Re: [PATCH v3 4/8] KVM: Introduce memslots hva tree

From: Sean Christopherson
Date: Wed May 19 2021 - 19:07:12 EST


Nit: something like "KVM: Use interval tree to do fast hva lookup in memslots"
would be more helpful when perusing the shortlogs. Stating that a tree is being
added doesn't provide any hint as to why, or even the what is somewhat unclear.

On Sun, May 16, 2021, Maciej S. Szmigiero wrote:
> From: "Maciej S. Szmigiero" <maciej.szmigiero@xxxxxxxxxx>
>
> The current memslots implementation only allows quick binary search by gfn,
> quick lookup by hva is not possible - the implementation has to do a linear
> scan of the whole memslots array, even though the operation being performed
> might apply just to a single memslot.
>
> This significantly hurts performance of per-hva operations with higher
> memslot counts.
>
> Since hva ranges can overlap between memslots an interval tree is needed
> for tracking them.
>
> Signed-off-by: Maciej S. Szmigiero <maciej.szmigiero@xxxxxxxxxx>
> ---

...

> diff --git a/include/linux/kvm_host.h b/include/linux/kvm_host.h
> index d3a35646dfd8..f59847b6e9b3 100644
> --- a/include/linux/kvm_host.h
> +++ b/include/linux/kvm_host.h
> @@ -27,6 +27,7 @@
> #include <linux/rcuwait.h>
> #include <linux/refcount.h>
> #include <linux/nospec.h>
> +#include <linux/interval_tree.h>
> #include <linux/hashtable.h>
> #include <asm/signal.h>
>
> @@ -358,6 +359,7 @@ static inline int kvm_vcpu_exiting_guest_mode(struct kvm_vcpu *vcpu)
>
> struct kvm_memory_slot {
> struct hlist_node id_node;
> + struct interval_tree_node hva_node;
> gfn_t base_gfn;
> unsigned long npages;
> unsigned long *dirty_bitmap;
> @@ -459,6 +461,7 @@ static inline int kvm_arch_vcpu_memslots_id(struct kvm_vcpu *vcpu)
> */
> struct kvm_memslots {
> u64 generation;
> + struct rb_root_cached hva_tree;
> /* The mapping table from slot id to the index in memslots[]. */
> DECLARE_HASHTABLE(id_hash, 7);
> atomic_t lru_slot;
> @@ -679,6 +682,11 @@ static inline struct kvm_memslots *kvm_vcpu_memslots(struct kvm_vcpu *vcpu)
> return __kvm_memslots(vcpu->kvm, as_id);
> }
>
> +#define kvm_for_each_hva_range_memslot(node, slots, start, last) \

kvm_for_each_memslot_in_range()? Or kvm_for_each_memslot_in_hva_range()?

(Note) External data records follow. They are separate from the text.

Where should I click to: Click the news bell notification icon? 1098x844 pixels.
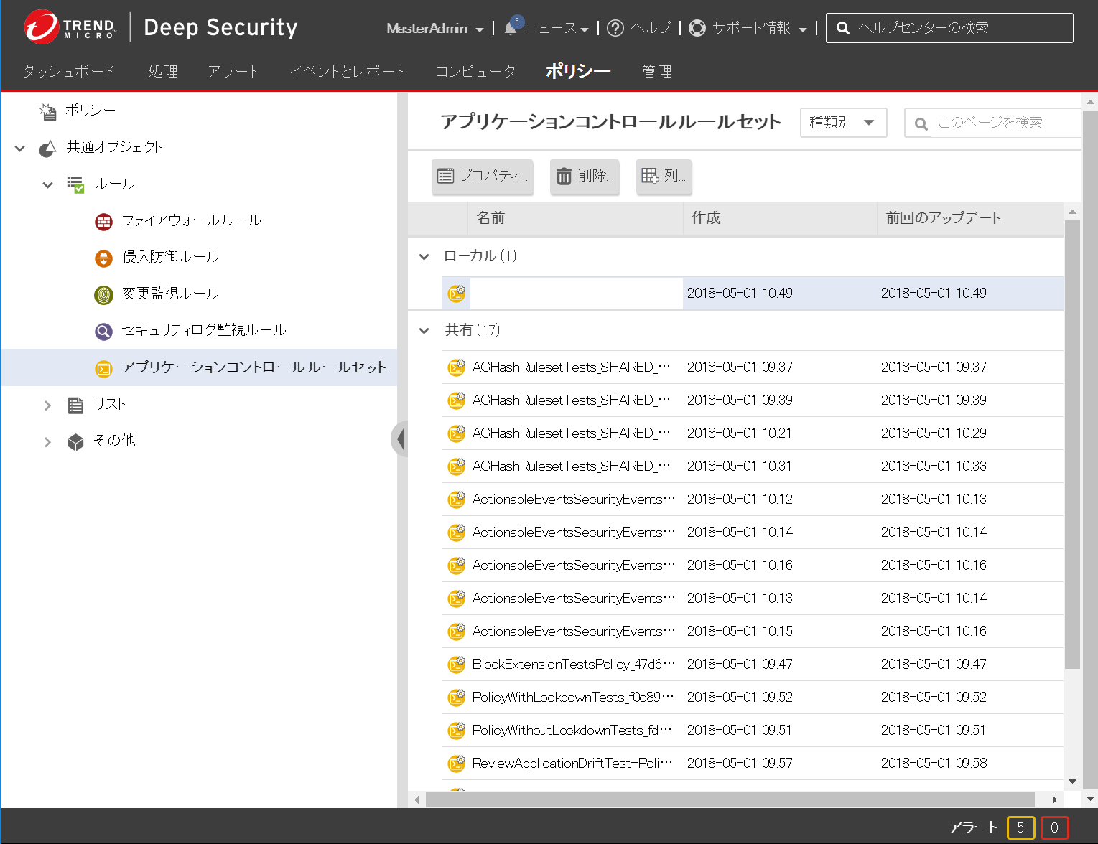point(511,28)
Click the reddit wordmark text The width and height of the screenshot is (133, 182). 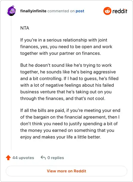(x=120, y=11)
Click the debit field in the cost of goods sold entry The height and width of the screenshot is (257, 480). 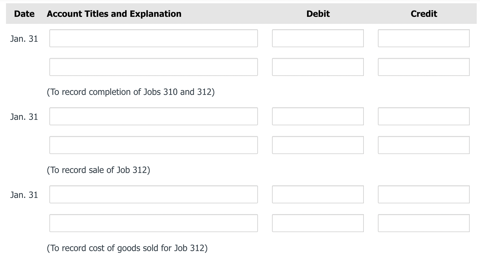pos(318,194)
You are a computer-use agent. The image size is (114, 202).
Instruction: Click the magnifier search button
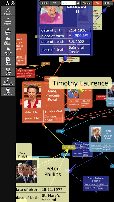pos(78,3)
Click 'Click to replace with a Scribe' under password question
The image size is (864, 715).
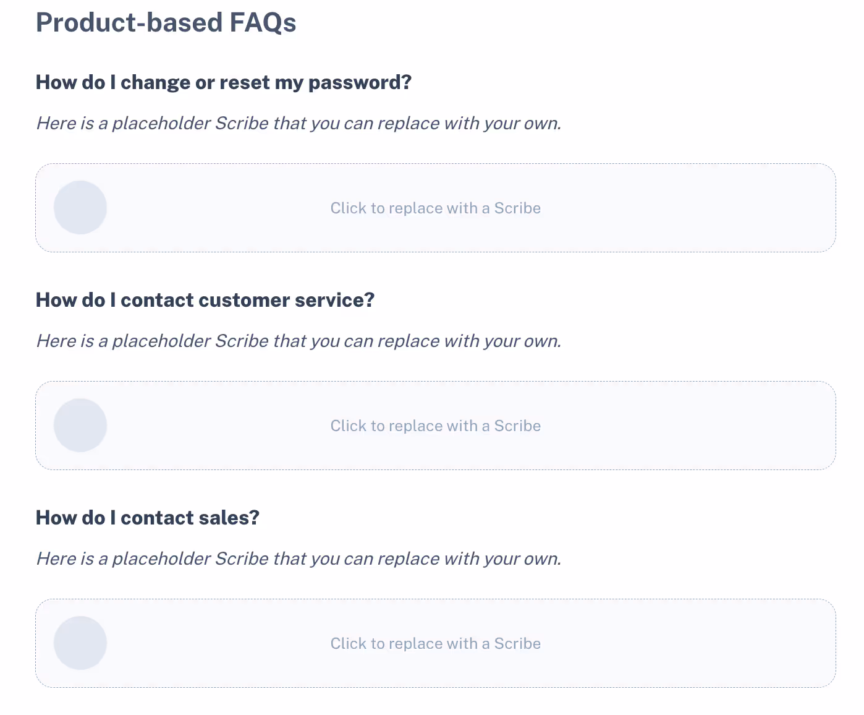(x=436, y=208)
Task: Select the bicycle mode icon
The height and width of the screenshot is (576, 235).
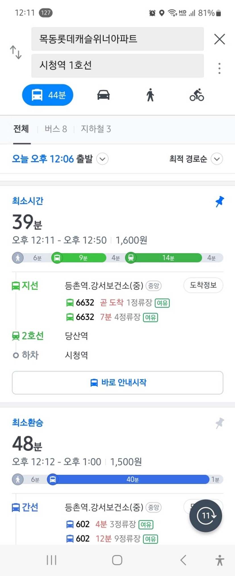Action: pos(197,95)
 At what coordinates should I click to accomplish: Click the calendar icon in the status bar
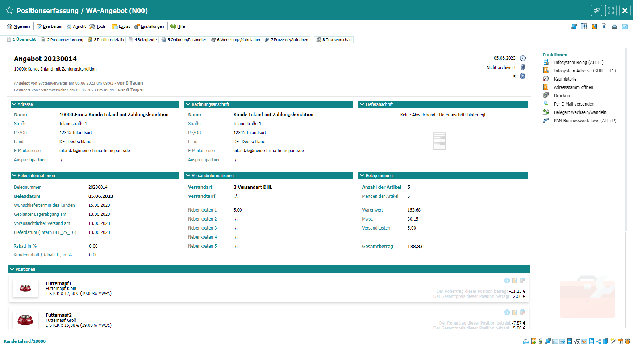click(x=620, y=341)
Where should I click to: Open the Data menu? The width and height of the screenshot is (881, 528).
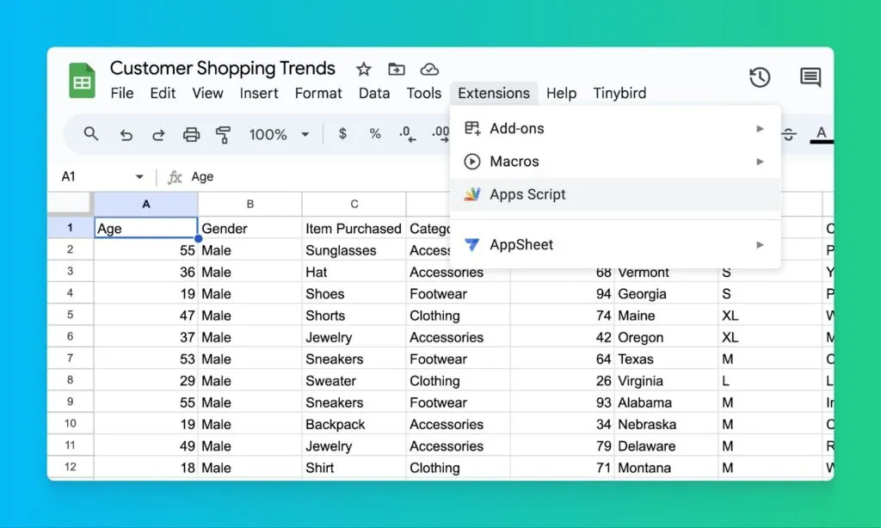pos(373,93)
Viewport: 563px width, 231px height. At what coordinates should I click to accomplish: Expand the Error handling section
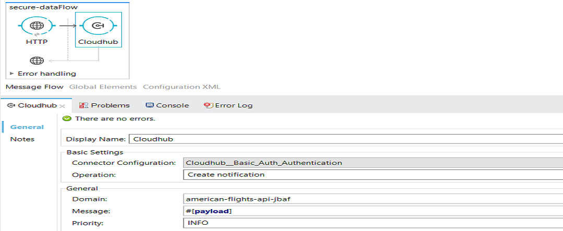[12, 74]
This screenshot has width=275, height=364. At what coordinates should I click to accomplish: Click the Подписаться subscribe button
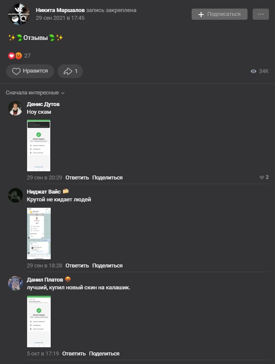point(220,14)
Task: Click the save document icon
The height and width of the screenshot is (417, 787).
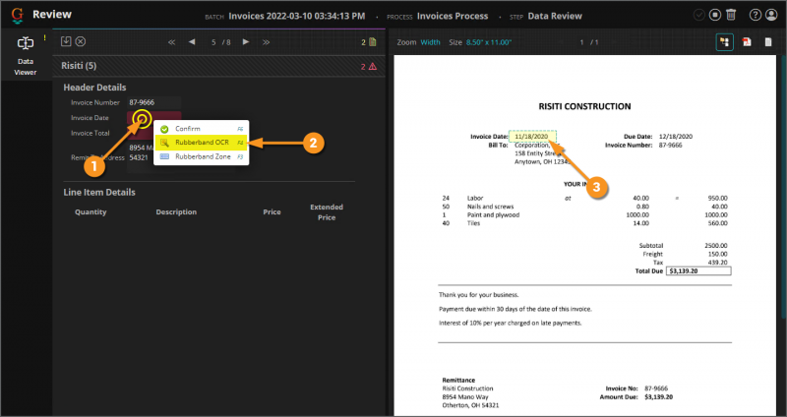Action: pos(66,41)

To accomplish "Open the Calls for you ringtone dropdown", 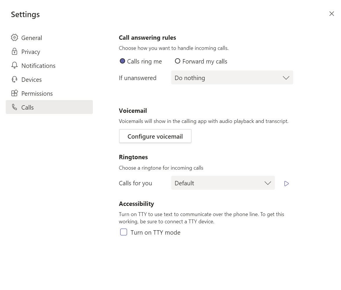I will point(223,183).
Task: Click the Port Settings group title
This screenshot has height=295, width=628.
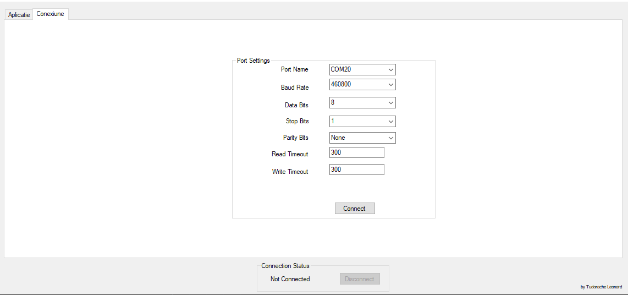Action: (253, 61)
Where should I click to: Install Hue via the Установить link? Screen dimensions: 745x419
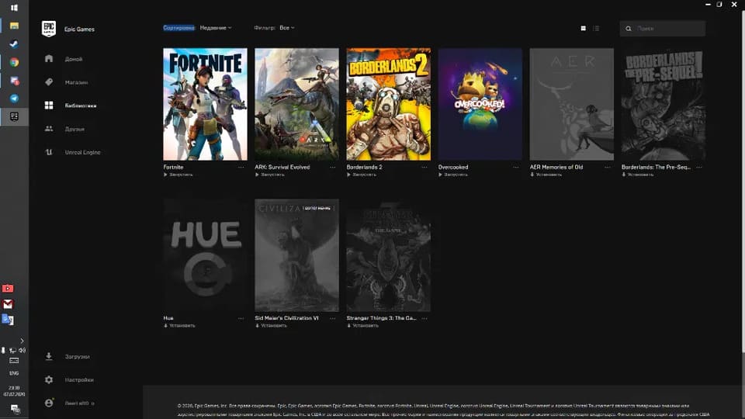[182, 325]
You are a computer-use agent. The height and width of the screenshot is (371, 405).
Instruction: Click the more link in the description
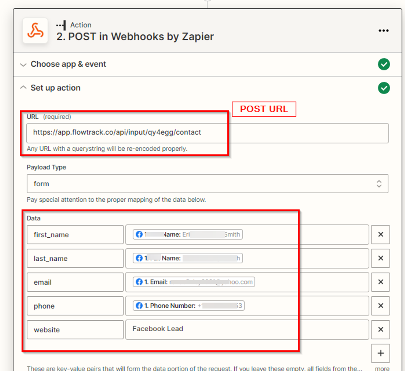click(x=382, y=368)
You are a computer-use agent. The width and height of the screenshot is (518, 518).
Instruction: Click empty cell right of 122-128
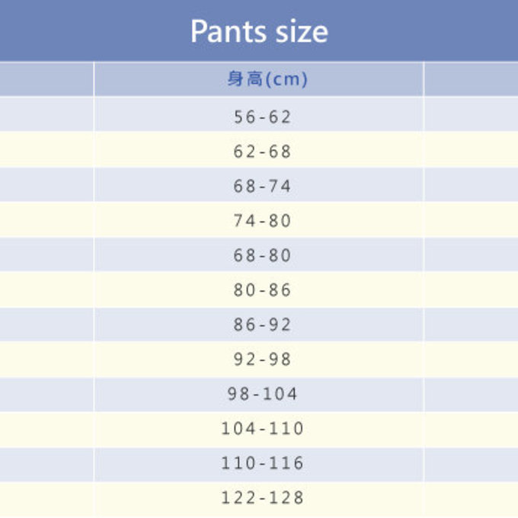(x=471, y=498)
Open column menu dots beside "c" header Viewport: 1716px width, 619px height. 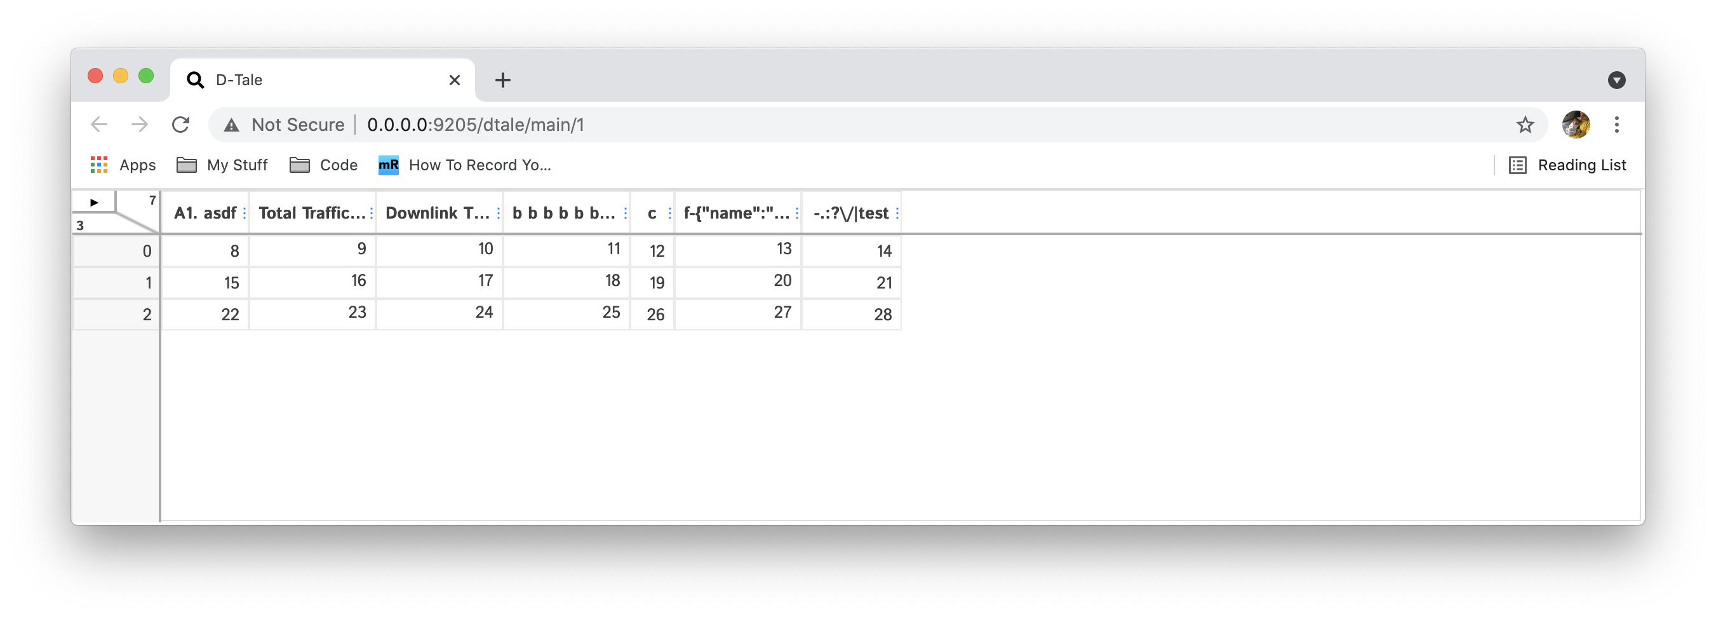(x=669, y=213)
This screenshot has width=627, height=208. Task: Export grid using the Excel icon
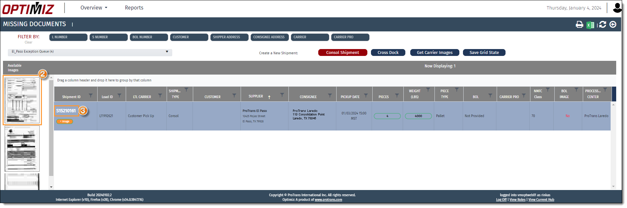[590, 25]
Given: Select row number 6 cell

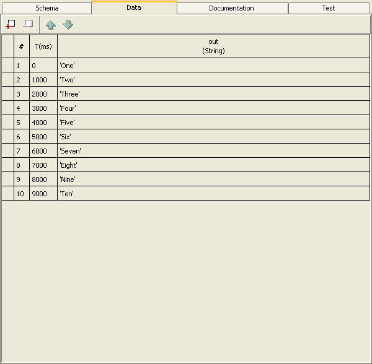Looking at the screenshot, I should 21,137.
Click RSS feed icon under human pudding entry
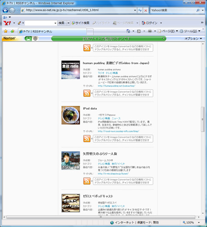The image size is (207, 227). click(87, 93)
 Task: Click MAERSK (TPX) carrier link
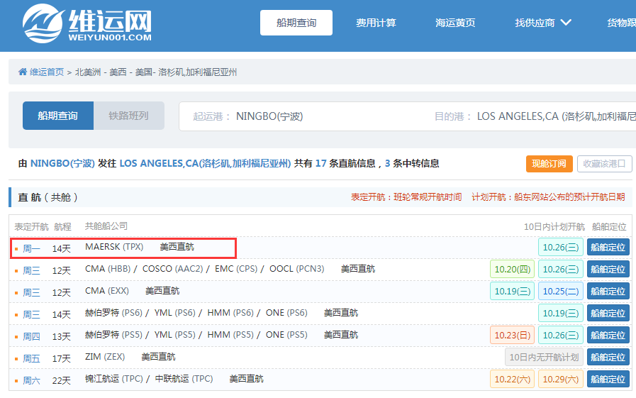114,247
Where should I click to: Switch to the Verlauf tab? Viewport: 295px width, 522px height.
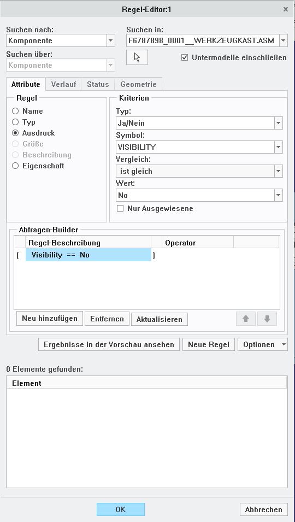63,84
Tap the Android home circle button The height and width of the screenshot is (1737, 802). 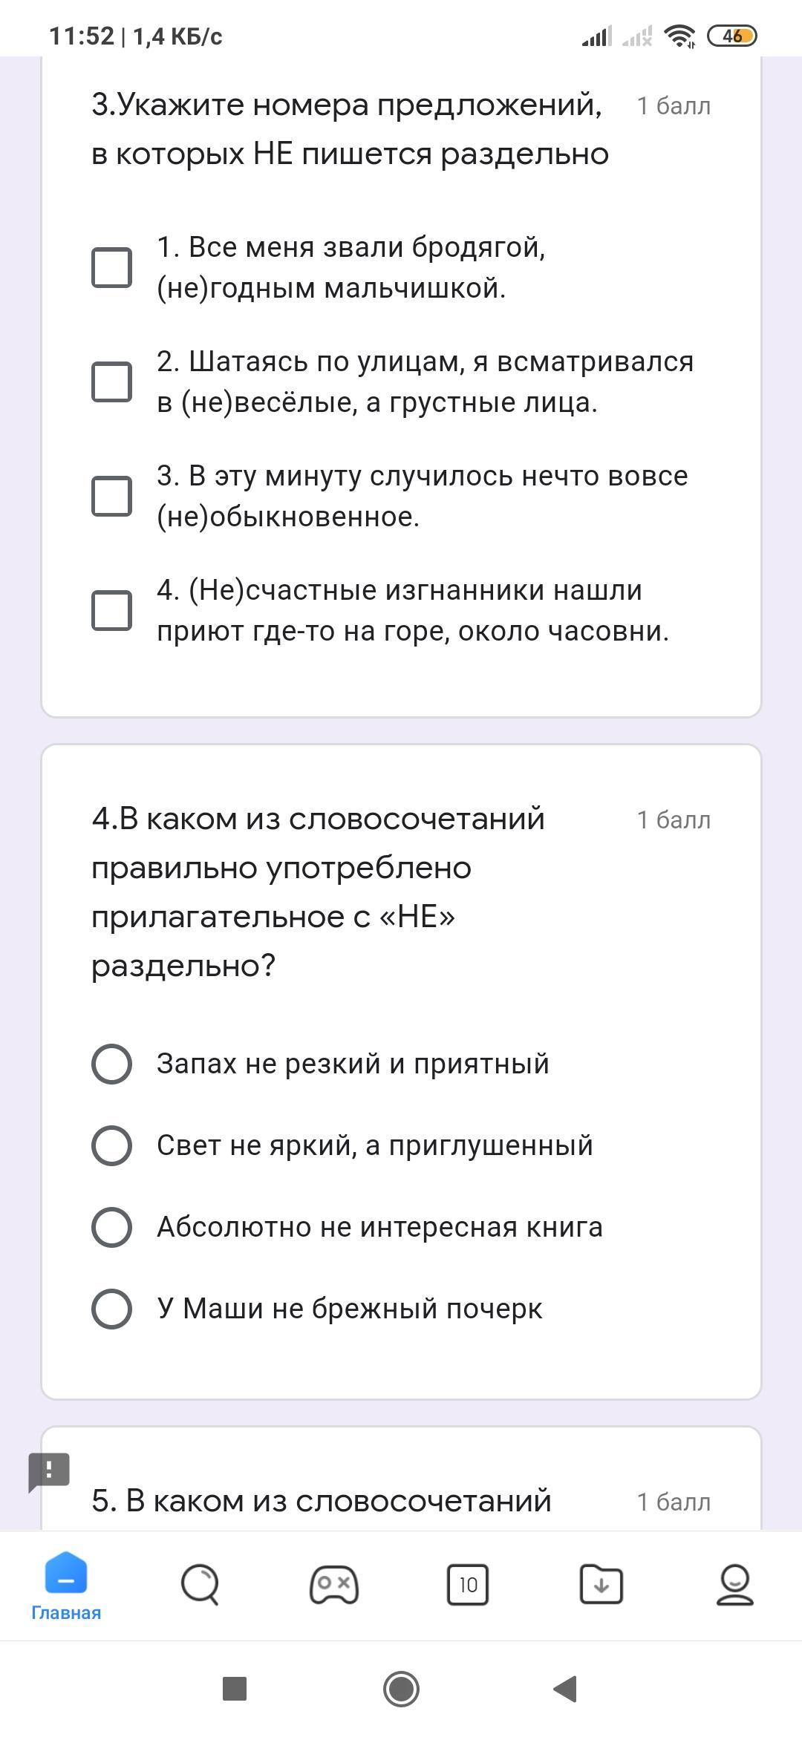click(x=401, y=1689)
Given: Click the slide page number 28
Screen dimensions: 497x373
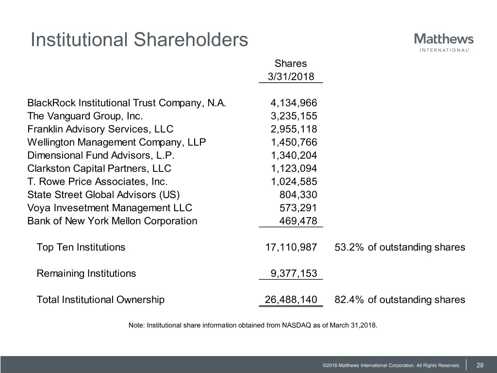Looking at the screenshot, I should coord(480,365).
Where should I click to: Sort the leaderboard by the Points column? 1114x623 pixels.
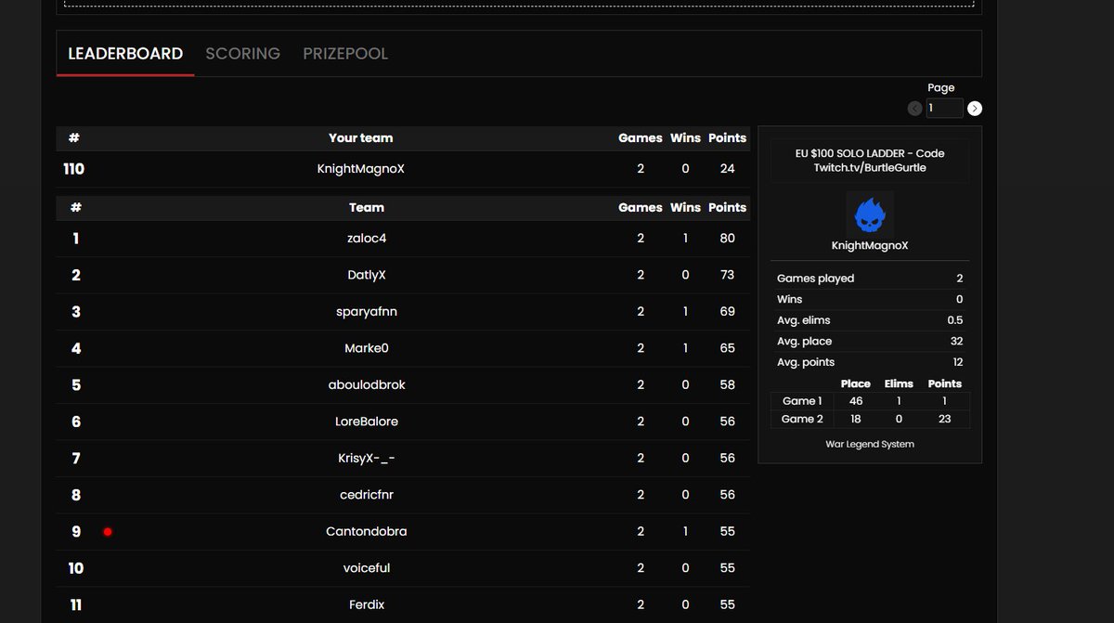(x=727, y=207)
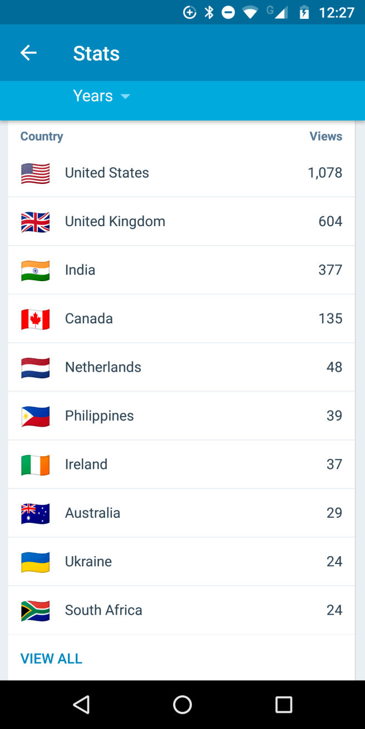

Please add a comment about whether start is inclusive or exclusive.

I'd also be in favor of hiding this in kvm_main.c, just above the MMU notifier
usage. It'd be nice to discourage arch code from adding lookups that more than
likely belong in generic code.

> + for (node = interval_tree_iter_first(&slots->hva_tree, start, last); \
> + node; \
> + node = interval_tree_iter_next(node, start, last)) \
> +
> static inline
> struct kvm_memory_slot *id_to_memslot(struct kvm_memslots *slots, int id)
> {
> diff --git a/virt/kvm/kvm_main.c b/virt/kvm/kvm_main.c
> index 50f9bc9bb1e0..a55309432c9a 100644
> --- a/virt/kvm/kvm_main.c
> +++ b/virt/kvm/kvm_main.c
> @@ -488,6 +488,9 @@ static __always_inline int __kvm_handle_hva_range(struct kvm *kvm,
> struct kvm_memslots *slots;
> int i, idx;
>
> + if (range->end == range->start || WARN_ON(range->end < range->staart))

I'm pretty sure both of these are WARNable offenses, i.e. they can be combined.
It'd also be a good idea to use WARN_ON_ONCE(); if a caller does manage to
trigger this, odds are good it will get spammed.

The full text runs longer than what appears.